ORDER NO. 99-279

ENTERED APR 16 1999

This is an electronic copy. Appendices and footnotes may not appear.

BEFORE THE PUBLIC UTILITY COMMISSION

OF OREGON

LC 22

In the Matter of the Investigation into Least-Cost Planning for Resource Acquisitions by PACIFICORP. )

) ORDER

 DISPOSITION: LEAST-COST PLAN ACKNOWLEDGED

On December 17, 1997, PacifiCorp, dba Pacific Power & Light Company (Pacific or the company) filed its fifth least-cost plan entitled Resource and Market Planning Program (RAMPP-5). This filing is in accordance with Public Utility Commission of Oregon (Commission) Order No. 89-507 that directed all energy utilities to prepare least-cost plans every two years.

Order No. 89-507 requires regulated utilities to involve the public in the planning process. Pacific held six public advisory group meetings to help formulate its program. The RAMPP-5 Advisory Group (RAG) consisted of 17 public and private groups. The RAG participants, who suggested changes or additions to input assumptions and submitted comments on the draft report, are listed on pages 31 and 32 of the report.

At the request of Commission Staff, Pacific filed a two-page supplement to RAMPP-5 on August 7, 1998, describing the status of the company’s hydro relicensing efforts in the State of Oregon for the North Umpqua, Powerdale, and Klamath projects. At the March 16, 1999, Public Meeting, the Commission adopted the Staff recommendation to acknowledge RAMPP-5.

 PROVISIONS OF THE PLAN

Pacific’s Least-Cost Plan

The RAMPP-5 documents describe the assumptions, strategies and principles that Pacific evaluated in determining its most prudent course of action to provide electrical energy to the public over the next 20 years. While the RAMPP-5 analysis uses a 20-year planning horizon with an additional 20 years to account for end effects, the focus is on the next 10 years. The plan analyzed 31 different cases and 8 sweeps involving approximately 100 sensitivities. Each sweep included up to 16 sensitivities, whereby the company varied one factor in small increments to better understand how variation in that factor can affect planning issues. The sweeps included sensitivities of natural gas prices and wholesale electric market prices, load change, environmental adders, and several other issues.

The base case assumptions include annual load growth of 2.05 percent growth in winter peak demand, 2.29 percent growth in energy, and 2.27 percent growth in summer peak demand from 1998 until 2002. Pacific has explained that this is higher load growth than projected in the RAMPP-4 Update due to load growth in Utah. Pacific has included an assumption of a 10 percent loss of retail load to competition between 1998 and 2002. This assumption, according to Pacific, is partly a result of the California and Montana systems being deregulated and offered for sale. After adjusting for this loss, the retail load growth becomes 0.14 percent growth in winter peak demand, 0.37 percent growth in energy, and 0.36 percent growth in summer peak demand between 1998 and 2002. Pacific has also balanced the long-term wholesale sales and purchases by 2002 by adding short-term purchases. The short-term purchases could be used to serve any renewed long-term contracts. Without the extended or renewed long-term contracts, the reserve margin increases to 26.8 percent by 2002.

Stored items:
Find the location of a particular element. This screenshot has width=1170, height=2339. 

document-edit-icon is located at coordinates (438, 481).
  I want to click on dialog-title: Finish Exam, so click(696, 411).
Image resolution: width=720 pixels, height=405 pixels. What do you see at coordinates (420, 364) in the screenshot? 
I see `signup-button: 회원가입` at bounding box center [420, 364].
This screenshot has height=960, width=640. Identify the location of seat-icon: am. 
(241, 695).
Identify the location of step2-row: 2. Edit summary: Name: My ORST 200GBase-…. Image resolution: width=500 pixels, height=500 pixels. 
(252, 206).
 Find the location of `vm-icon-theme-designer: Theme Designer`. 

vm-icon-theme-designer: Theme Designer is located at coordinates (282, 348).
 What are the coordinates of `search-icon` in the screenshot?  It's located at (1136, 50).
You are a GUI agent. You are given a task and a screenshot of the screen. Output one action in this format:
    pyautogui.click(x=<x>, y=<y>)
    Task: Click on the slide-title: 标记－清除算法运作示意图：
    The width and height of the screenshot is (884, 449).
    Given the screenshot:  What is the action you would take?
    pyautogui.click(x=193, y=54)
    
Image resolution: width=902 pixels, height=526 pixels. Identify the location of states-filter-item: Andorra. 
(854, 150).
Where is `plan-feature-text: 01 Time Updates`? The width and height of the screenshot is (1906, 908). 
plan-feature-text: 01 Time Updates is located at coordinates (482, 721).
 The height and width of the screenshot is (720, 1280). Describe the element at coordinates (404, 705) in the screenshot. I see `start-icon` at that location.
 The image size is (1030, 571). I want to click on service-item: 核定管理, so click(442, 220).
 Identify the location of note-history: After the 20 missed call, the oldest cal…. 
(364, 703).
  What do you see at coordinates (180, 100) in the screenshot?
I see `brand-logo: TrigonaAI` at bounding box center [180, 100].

→ Requirement 1
According to the commission order, what percentage of retail load did Pacific assume it would lose to competition between 1998 and 2002?
→ Requirement 2
Reproduce the records verbatim from the line containing "Image resolution: width=902" through the end of the records, including both of those lines.

→ Exercise solution 1
10 percent.

→ Exercise solution 2
Image resolution: width=902 pixels, height=526 pixels. Identify the location of states-filter-item: Andorra. 
(854, 150).
Where is `plan-feature-text: 01 Time Updates`? The width and height of the screenshot is (1906, 908). 
plan-feature-text: 01 Time Updates is located at coordinates (482, 721).
 The height and width of the screenshot is (720, 1280). Describe the element at coordinates (404, 705) in the screenshot. I see `start-icon` at that location.
 The image size is (1030, 571). I want to click on service-item: 核定管理, so click(442, 220).
 Identify the location of note-history: After the 20 missed call, the oldest cal…. 
(364, 703).
  What do you see at coordinates (180, 100) in the screenshot?
I see `brand-logo: TrigonaAI` at bounding box center [180, 100].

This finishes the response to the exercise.